I read a recent article in Forbes that presented a new fashion startup whose differentiation was designing clothes without designers or merchants. Instead, this company uses machine learning algorithms to analyze chat data and then creates and manufactures designs based on the trends the company discovers in the data. I do not mention the brand because I am not here to critique its business model specifically, instead, I became intrigued by the proposal if AI has the creative capability to replace designers? And should it?
To answer this, let us first define creativity. Margaret Boden defines creativity as “the generation of ideas that are both novel and valuable” further defining value as “determined by social groups” (Boden 2007). In his paper on Artificial Creativity, sociology professor Anton Oleinik concludes that “creativity is hardly possible without one’s capacity to think metaphorically, to coordinate proactively and to make predictions that go beyond simple extrapolation.” From my experience and training as an artist, I have come to understand creativity as the ability to connect disparate images/thoughts/subjects into something that is new and exciting. This ties back to Oleinik’s need for metaphorical thinking and Boden’s need for a product that has determined value.
Many explorations with AI and creative development have been conducted where AI was applied to compose music, paint like Rembrandt, and write poetry, but the big question at the end remained if the outputs were new and valuable or derivative? Machine learning uses neural networks and large data sets to learn from and generate new outputs. The limitation is that the outputs may be new in the essence that they are not a replica of any of the inputs, but the outputs are derivative in the sense that they are similar to the data set of inputs. There is no capability to consider options outside the dataset. Creativity requires stepping outside the obvious and connecting uncorrelated dots into something new and exciting.

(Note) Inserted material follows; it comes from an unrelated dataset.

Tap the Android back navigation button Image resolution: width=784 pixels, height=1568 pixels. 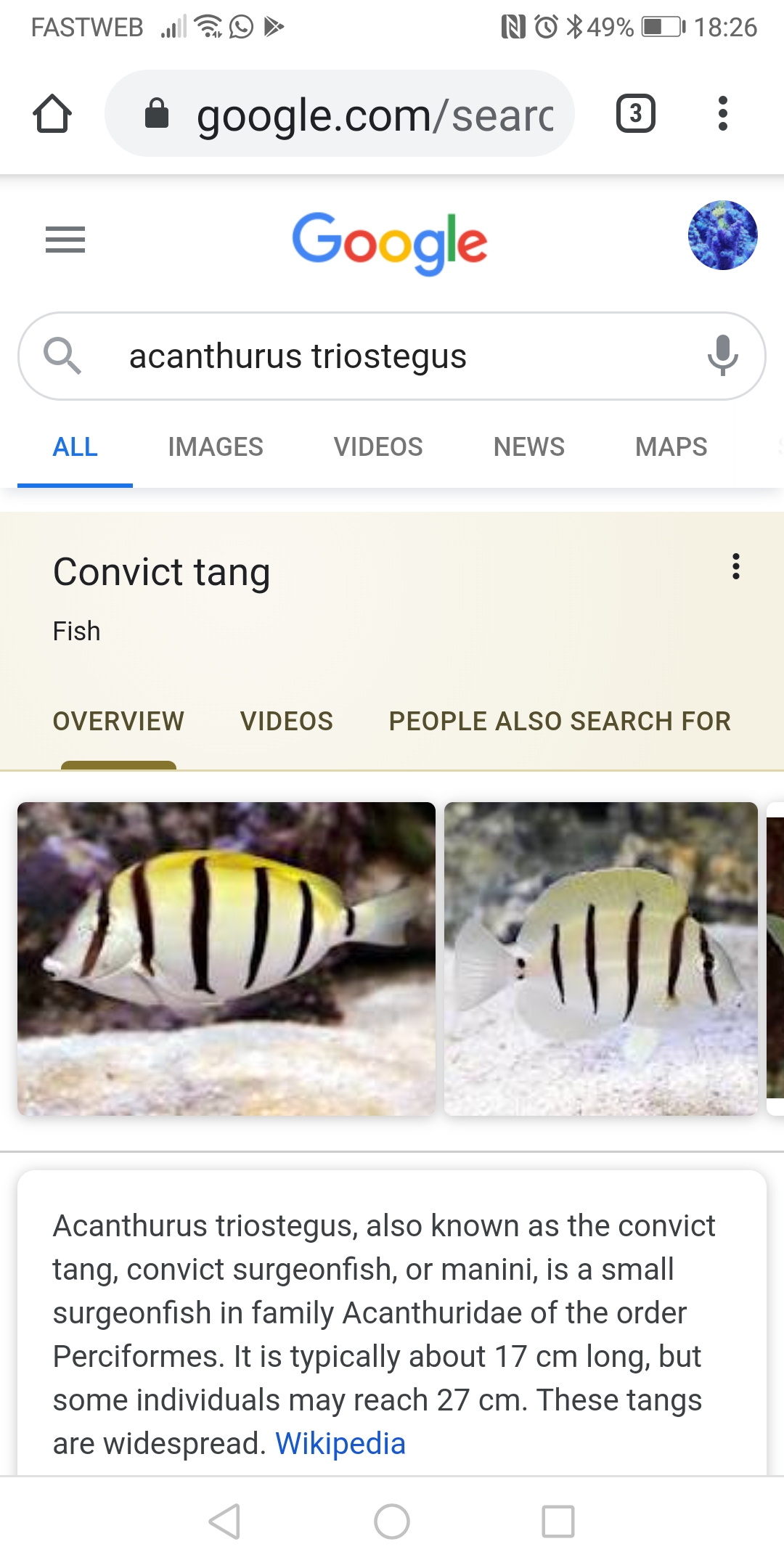coord(225,1522)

Are we still talking about fashion here? Yes! Let me know bring this into my world now. How does this apply to the fashion industry? Let us look at the example of the AI design system DeepVogue and its 2019 win as runner up in a major fashion competition in China. After the event, headlines referred to DeepVogue as an “AI fashion designer”. In reality, the company used a group of designers to decide what the inputs were for the AI design system: key words, themes, and images. This team of designers then reviewed all the outputs and filtered which pieces would get produced and enter the competition. The designers were the ones that led the creative direction and determined the value of the outputs. The design system analyzed the data and through GAN technology created derivative variations of the inputs. This event did not mark the rise of an AI designer, but rather exemplified quite well how an AI powered design system can stimulate and drive creativity in humans. AI did not beat the other human designers. A team of human designers assisted by AI won.

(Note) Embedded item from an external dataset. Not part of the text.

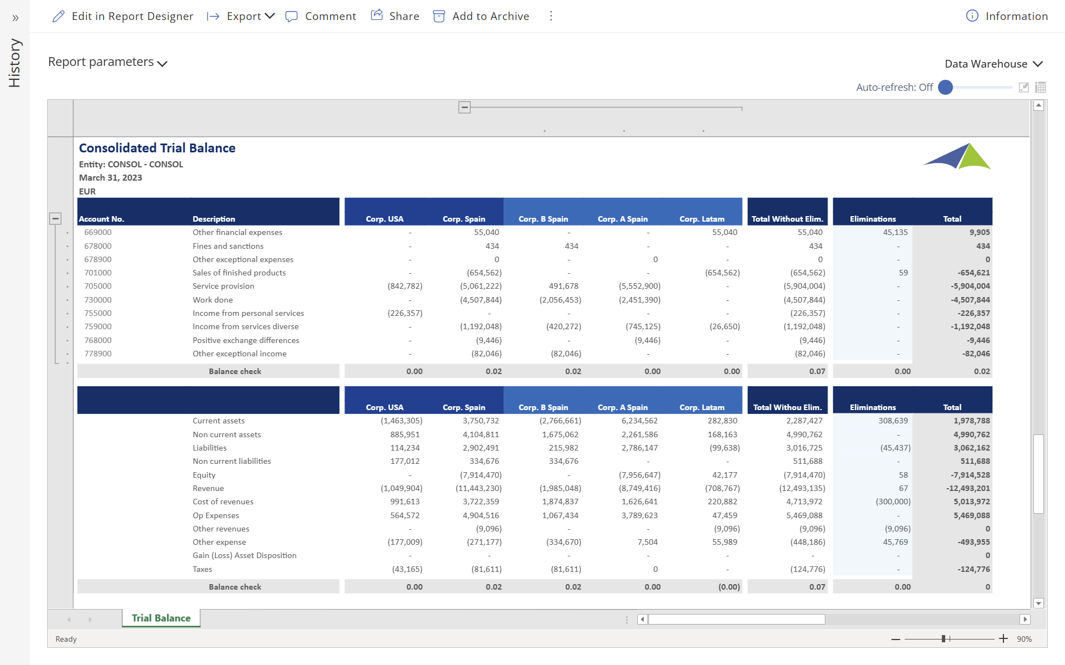
Task: Click Edit in Report Designer pencil icon
Action: 58,16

Let us now consider the revival of Gucci. From 1994-2004, Tom Ford made Gucci sexy. From 2006-2013, Frida Giannini made it sensual. Meanwhile, sales growth had begun to slow down considerably and Gucci was ready for a shakeup. Then in 2014 came Alessandro Michelle and he completely reimagined the Gucci customer. His vision was irreverent, retro, geeky, and chic. He combined textures and silhouettes from multiple fashion eras and created a new way to dress that thrilled the fashion world. Could DeepVogue have come up with Alessandro’s vision on its own? No. Alessandro’s creative success did not rely on the data set of Giannini’s or Ford’s designs. Instead, he aimed to look forward and realized the shift he intuitively felt from his social surroundings. Alessandro used his social intelligence to predict where fashion should go, and he was right. From a hypothetical perspective, if DeepVogue had been brought in and fed the last two decades of Gucci fashion, new, yet derivative designs would be the output, but not a forward-looking vision on par to what Michelle created. Gucci did not need more of the same, it needed something new.

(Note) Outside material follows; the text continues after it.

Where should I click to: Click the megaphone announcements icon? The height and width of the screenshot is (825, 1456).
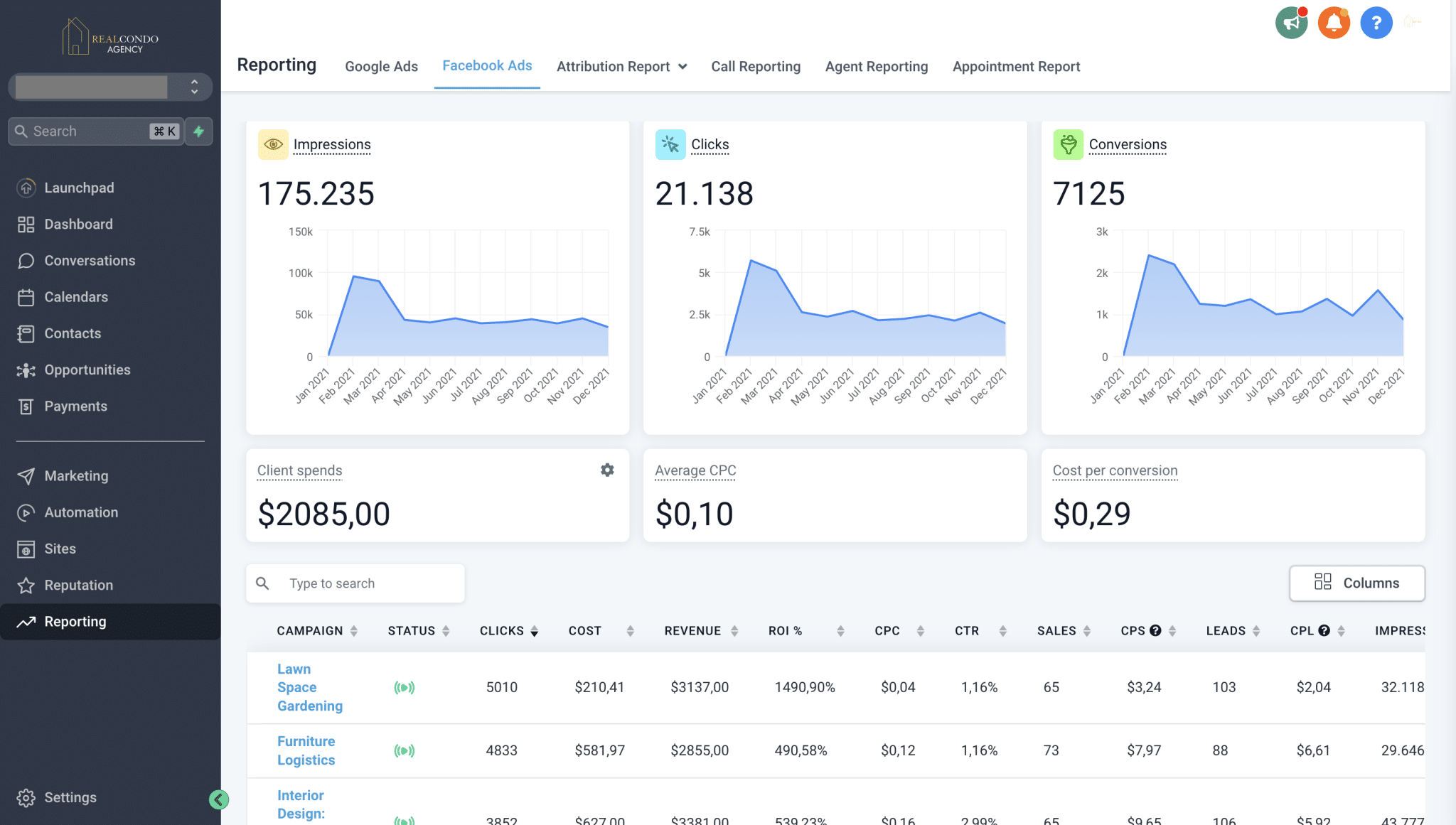[x=1291, y=23]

As new and existing brands consider AI and its use, the following question must first be answered: Are we a fashion forward or derivative brand? Do not get me wrong, fast fashion is highly derivative and the major brands who play in this market segment have made billions, but creative and forward-thinking brands EXPLODE in sales. As a trained and experienced designer, I genuinely believe the path to success is the following: NEVER GIVE CUSTOMERS WHAT THEY WANT! GIVE THEM WHAT THEY DON’T KNOW THEY WANT! My learnings from a year at MIT and from researching this article is that the best use of AI is not to replace human capabilities but to enhance them. AI is a powerful tool to help analyze and infer insights from data, but it is currently not capable of independent creative thinking. When we rephrase AI to mean augmented intelligence, it is easier to understand its use as a tool. During my time as a fashion designer working for a major label, I spent 90% of my time on admin and 10% designing. Imagine if the percentages had been reversed? To succeed as a new fashion brand, define your path as a follower or a leader and invest in the technology to get you there. Give your designers the tools to make them more efficient and the capabilities to be even more creative. Do not replace your creative teams with technology. To succeed, embrace the collaboration of creativity with technology!